Drugs are flooding into the Gaza Strip at an unprecedented rate, forcing the ruling Hamas group to seek tougher smuggling penalties.

The quantity of marijuana and prescription painkillers such as Tramadol which were seized in Gaza in January was as much for the whole of 2016, officials said.

Eight major dealers were arrested in one of the biggest police stings to date in which they seized more than 100 kg (220 pounds) of marijuana, worth as much as £4m on the streets of Gaza, and 250,000 tablets of tramadol, which sells for between 130 and 170 shekels (£30-£40) for 10 pills.

Palestinian and Egyptian gangs move marijuana and painkillers from Egypt into the narrow strip of land with a population of two million where one in four men are unemployed.

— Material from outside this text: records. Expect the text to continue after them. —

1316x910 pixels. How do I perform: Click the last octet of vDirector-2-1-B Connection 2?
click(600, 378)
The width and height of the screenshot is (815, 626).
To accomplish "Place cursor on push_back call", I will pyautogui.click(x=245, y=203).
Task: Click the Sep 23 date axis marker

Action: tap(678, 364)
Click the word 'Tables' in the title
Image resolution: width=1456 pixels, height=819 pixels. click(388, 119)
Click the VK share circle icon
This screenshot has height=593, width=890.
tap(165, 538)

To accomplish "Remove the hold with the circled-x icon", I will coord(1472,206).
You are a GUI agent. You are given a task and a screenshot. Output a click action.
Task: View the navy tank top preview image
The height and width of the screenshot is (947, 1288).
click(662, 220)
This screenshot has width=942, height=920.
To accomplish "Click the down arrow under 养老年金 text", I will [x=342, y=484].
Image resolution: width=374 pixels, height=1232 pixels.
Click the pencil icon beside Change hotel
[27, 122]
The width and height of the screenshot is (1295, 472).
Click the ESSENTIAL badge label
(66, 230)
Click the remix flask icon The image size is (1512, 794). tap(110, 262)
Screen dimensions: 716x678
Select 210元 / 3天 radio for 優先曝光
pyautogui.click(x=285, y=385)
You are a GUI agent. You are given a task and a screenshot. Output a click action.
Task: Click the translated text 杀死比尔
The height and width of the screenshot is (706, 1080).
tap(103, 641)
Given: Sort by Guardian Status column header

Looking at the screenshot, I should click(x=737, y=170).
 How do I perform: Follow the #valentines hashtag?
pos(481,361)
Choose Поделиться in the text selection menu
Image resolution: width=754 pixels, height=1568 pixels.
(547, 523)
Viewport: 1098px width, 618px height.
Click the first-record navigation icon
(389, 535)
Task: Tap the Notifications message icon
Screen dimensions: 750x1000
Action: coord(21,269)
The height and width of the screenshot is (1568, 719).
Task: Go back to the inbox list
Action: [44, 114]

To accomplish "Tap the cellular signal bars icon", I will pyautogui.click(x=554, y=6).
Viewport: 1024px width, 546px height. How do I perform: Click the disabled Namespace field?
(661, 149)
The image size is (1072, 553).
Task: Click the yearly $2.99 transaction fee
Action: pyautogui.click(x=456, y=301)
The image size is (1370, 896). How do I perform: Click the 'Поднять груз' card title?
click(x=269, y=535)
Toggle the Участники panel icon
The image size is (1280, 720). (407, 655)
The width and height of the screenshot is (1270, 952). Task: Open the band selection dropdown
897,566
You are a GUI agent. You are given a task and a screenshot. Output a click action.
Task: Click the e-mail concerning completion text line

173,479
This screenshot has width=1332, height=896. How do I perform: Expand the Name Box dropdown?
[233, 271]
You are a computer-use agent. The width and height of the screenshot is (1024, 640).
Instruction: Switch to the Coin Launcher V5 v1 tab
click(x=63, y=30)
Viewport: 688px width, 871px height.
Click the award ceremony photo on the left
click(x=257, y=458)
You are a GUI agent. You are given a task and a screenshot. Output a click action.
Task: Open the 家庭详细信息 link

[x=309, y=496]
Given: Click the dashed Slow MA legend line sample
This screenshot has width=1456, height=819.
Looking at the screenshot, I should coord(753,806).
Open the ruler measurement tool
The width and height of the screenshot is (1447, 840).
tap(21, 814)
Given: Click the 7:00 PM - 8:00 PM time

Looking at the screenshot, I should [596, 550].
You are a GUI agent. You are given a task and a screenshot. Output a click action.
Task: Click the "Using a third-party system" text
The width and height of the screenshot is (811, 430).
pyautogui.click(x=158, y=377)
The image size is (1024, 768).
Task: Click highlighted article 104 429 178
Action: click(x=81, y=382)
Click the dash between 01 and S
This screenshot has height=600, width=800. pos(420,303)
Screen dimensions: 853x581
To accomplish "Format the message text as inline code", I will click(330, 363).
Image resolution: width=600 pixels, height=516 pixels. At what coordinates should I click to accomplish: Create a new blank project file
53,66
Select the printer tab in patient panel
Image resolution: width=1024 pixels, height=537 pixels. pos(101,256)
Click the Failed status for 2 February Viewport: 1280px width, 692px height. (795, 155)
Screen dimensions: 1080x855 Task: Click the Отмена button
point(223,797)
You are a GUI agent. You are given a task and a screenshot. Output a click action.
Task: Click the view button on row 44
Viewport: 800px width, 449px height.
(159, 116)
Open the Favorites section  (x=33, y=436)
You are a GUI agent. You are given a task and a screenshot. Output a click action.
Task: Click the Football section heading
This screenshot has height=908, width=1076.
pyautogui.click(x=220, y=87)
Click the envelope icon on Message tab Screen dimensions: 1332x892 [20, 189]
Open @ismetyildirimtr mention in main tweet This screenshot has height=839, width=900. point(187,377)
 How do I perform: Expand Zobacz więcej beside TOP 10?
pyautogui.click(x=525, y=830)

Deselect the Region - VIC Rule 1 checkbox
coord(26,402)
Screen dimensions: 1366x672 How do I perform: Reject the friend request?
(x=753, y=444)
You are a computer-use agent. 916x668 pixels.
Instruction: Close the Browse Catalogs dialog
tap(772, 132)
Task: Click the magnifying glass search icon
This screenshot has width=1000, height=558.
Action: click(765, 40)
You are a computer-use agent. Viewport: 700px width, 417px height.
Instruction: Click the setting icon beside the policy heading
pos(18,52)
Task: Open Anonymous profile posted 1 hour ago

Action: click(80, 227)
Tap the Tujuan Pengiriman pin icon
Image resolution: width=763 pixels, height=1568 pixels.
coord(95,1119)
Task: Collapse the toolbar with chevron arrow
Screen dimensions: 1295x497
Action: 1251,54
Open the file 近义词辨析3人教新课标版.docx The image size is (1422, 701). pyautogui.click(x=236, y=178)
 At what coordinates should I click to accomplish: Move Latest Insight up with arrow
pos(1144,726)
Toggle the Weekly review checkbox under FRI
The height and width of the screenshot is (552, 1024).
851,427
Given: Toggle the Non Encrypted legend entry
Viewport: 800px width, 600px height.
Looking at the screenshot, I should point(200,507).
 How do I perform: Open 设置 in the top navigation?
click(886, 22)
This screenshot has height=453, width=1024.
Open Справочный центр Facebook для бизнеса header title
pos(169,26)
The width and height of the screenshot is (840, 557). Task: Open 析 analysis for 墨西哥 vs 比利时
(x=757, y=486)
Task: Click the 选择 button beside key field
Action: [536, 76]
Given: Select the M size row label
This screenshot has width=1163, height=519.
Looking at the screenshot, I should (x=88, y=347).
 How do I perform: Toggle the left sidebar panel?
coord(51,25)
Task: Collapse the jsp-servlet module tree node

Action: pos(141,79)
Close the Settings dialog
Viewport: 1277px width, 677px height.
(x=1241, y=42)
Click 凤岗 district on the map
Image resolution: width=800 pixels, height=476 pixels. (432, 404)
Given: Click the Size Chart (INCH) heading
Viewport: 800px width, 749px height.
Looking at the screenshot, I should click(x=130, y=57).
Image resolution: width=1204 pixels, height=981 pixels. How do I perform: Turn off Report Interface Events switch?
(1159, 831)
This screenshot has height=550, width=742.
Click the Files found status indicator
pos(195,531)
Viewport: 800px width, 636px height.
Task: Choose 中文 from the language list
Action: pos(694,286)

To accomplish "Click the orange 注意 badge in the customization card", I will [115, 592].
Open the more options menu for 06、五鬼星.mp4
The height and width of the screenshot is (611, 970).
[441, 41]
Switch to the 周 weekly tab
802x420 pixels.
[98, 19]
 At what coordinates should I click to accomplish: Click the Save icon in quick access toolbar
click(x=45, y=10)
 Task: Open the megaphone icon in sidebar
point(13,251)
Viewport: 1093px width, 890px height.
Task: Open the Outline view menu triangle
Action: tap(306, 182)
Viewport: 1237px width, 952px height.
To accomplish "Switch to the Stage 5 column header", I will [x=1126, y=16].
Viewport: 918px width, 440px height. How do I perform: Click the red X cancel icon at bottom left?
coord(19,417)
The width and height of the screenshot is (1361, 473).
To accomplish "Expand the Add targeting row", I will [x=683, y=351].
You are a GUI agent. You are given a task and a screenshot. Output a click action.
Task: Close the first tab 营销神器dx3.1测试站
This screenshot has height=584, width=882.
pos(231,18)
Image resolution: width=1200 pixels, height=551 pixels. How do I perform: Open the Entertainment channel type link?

Psychiatrist Fadel Abu Heen, who works with people in the occupied territory, says for many, drugs offer an escape.

She said: "They think Tramadol will change the reality and will make them feel at peace. They want to lose awareness and any feeling of reality."

Until they were destroyed by the Egyptian government in 2014 and 2015 drug runners would use a network of tunnels Palestinians and Egyptians had built under the border to move everything from food and consumer goods to cars, cattle and rockets.

The area has been blockaded by land, sea and air by Israel and Egypt since 2007.

Now drugs are moved inside cooking gas canisters or washing machines. Sometimes, small quantities are thrown or catapulted from Egypt into Gaza.

There are kilometres of tubes used to move small packages, and in some cases drugs are shipped inside goods imported from Israel.

"It is a problem but not a phenomenon," said Ahmed Al-Qidra, head of Gaza's anti-drug squad. "We suffer from it just as most countries all over the world."

But he said the probably was getting worse because sentencing for drug dealing in the territory were getting more lenient.

Officially the law allows for life sentences and even the death penalty for drug dealing but this is rarely applied.

Yehya Al-Farra, an aide to Gaza's attorney-general, said the courts needed to get at least at tough as they were in 2009 when one dealer got 15 years in prison.

"The dealer who sells poison is a killer of the soul, he is the same as the killer who uses a gun or a knife," he said. "Therefore, the law states that a punishment up to the death penalty can be applied."

He and Mr Qidra have called for more recruits to the anti-drug squad and more medical facilities to treat addicts.

Inside a Gaza prison, convicts urged men to reject drugs. A 26-year-old barber said he started taking half a tramadol a day after a friend offered him some. Soon he was addicted.

"I urge young people ... to give up bad friends, otherwise they will be destroyed like me," he said. "I was a respected man who knew a loser friend and I became a loser myself."